Thursday, June 23, 2011

Banana Bread

Warm and chewy, soft, sweet and fragrant; banana bread is a lactose-free dieter's dream dessert, and I'll tell you why: banana bread is not only a great comfort food and a really good use for brown bananas, it has no dairy in it whatsoever. Unless you put real butter in the mix of course.
My banana bread is wonderful, soft and almost flaky when warm, with a chewy denser texture after it has cooled. What's my secret? Margarine. About one fourth of the reccomended amount of fat called for (usually shortning) in the recipie of your choice, you subsitute with margarine. Do that and you will be in banana bread heaven, the margarine gives it a richness and it keeps me from slathering the stuff on it a half inch thick after it is done; which is by far worse than the small amount that I add to it.
To make this recipe even more decadent I spread it with my favorite sandwich topping: Nutella, giving a chocolate-banana feel. But I prefer to eat it plain.
With my recipe, the three close to black bananas that I had lying around made a loaf and six muffins, about a recipe and a half.
Banana Nut Bread (from the Better Homes and Gardens *New* Cookbook Copyright 1976)
1/3 cup shortening
1/2 cup sugar
2 eggs
1 3/4 cups sifted all purpose flour
1 teaspoon baking powder
1/2 teaspoon soda
1/2 teaspoon salt
1 cup mashed ripe banana (about 2 bananas)
1/2 cup chopped walnuts (I left out the nuts, not just because I didn't have any, but because I wanted my one-year-old to be able to eat the bread too)
Cream together shortening and sugar; add eggs and beat well. Sift together dry ingredients; add to creamed mixture alternately with banana, blending well after each addition. Stir in nuts (or not).
Pour into well-greased 9x5x3-inch loaf pan. Bake in moderate oven (350 F) 45 to 50 minutes or till done (my loaf took the full 50, but the muffins took less time, about 35-40 minutes). Remove from pan; cool on rack. Wrap and store overnight.
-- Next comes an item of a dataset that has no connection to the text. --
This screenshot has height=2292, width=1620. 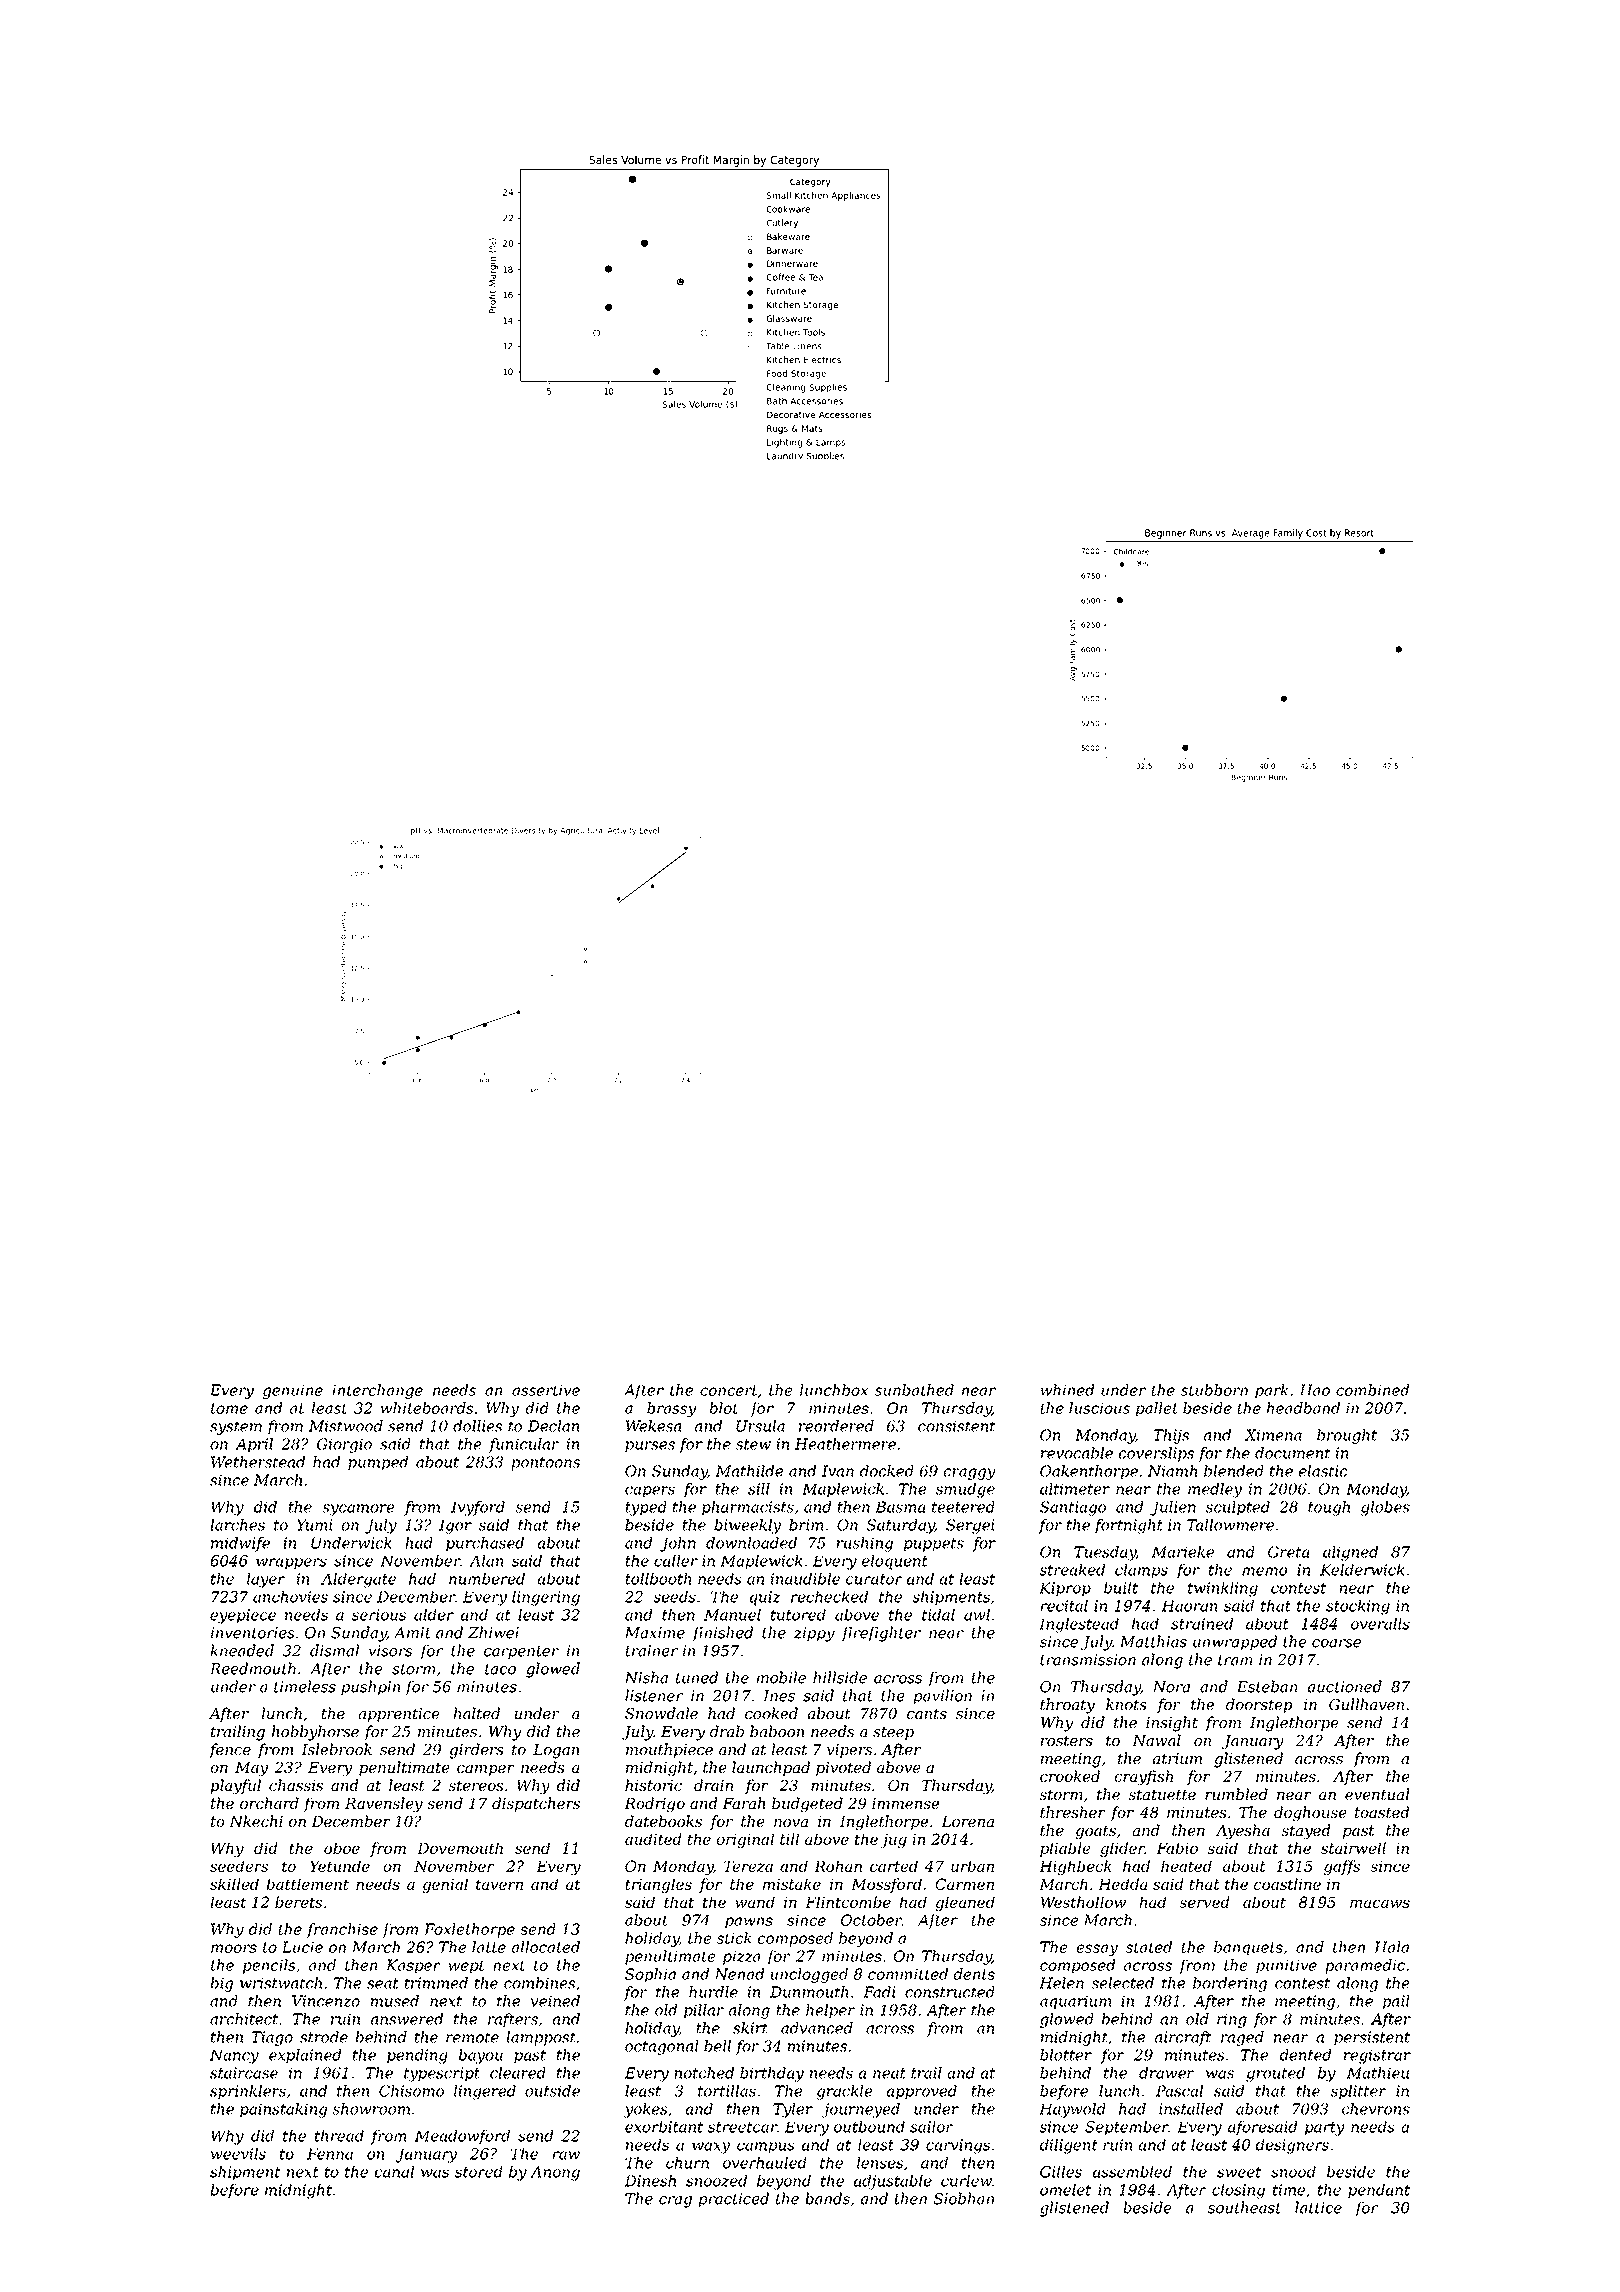 I want to click on Nisha, so click(x=646, y=1677).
I love looking at older recipes, especially ones that my mom collected from the sixties and seventies. It is interesting to note that baking soda is called just "soda" and a "moderate" oven was 350 degrees farenheight. Older recipes give insight into what was popular in the food world at those times and how important cooking was by how complicated the dishes they chose to prepare were.